> **Records to process**
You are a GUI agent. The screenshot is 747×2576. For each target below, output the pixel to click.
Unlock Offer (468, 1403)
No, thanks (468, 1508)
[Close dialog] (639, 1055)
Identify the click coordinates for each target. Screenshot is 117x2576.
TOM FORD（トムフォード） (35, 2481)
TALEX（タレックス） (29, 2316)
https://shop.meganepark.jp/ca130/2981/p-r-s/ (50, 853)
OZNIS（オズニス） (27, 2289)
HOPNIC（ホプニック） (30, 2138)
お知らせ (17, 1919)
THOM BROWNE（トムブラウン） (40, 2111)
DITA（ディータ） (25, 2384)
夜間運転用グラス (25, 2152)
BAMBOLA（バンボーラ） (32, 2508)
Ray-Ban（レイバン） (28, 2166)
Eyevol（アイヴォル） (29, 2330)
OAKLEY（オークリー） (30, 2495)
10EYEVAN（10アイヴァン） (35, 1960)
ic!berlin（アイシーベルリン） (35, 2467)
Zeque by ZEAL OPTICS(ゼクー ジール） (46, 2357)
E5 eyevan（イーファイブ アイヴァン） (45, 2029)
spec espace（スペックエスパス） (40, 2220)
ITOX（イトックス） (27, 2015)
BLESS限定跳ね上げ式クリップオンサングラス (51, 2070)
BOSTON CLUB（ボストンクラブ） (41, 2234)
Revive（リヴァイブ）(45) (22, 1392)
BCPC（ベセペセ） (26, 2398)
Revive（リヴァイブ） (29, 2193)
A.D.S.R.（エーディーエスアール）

> **Assignment**
In the records above, find every line containing the word "each" and show it.

> **Solution for this task**
You are a GUI agent. The screenshot is 747×2576. For each target below, output the pixel to click.
Identify the click coordinates for each target. Screenshot is 117x2576.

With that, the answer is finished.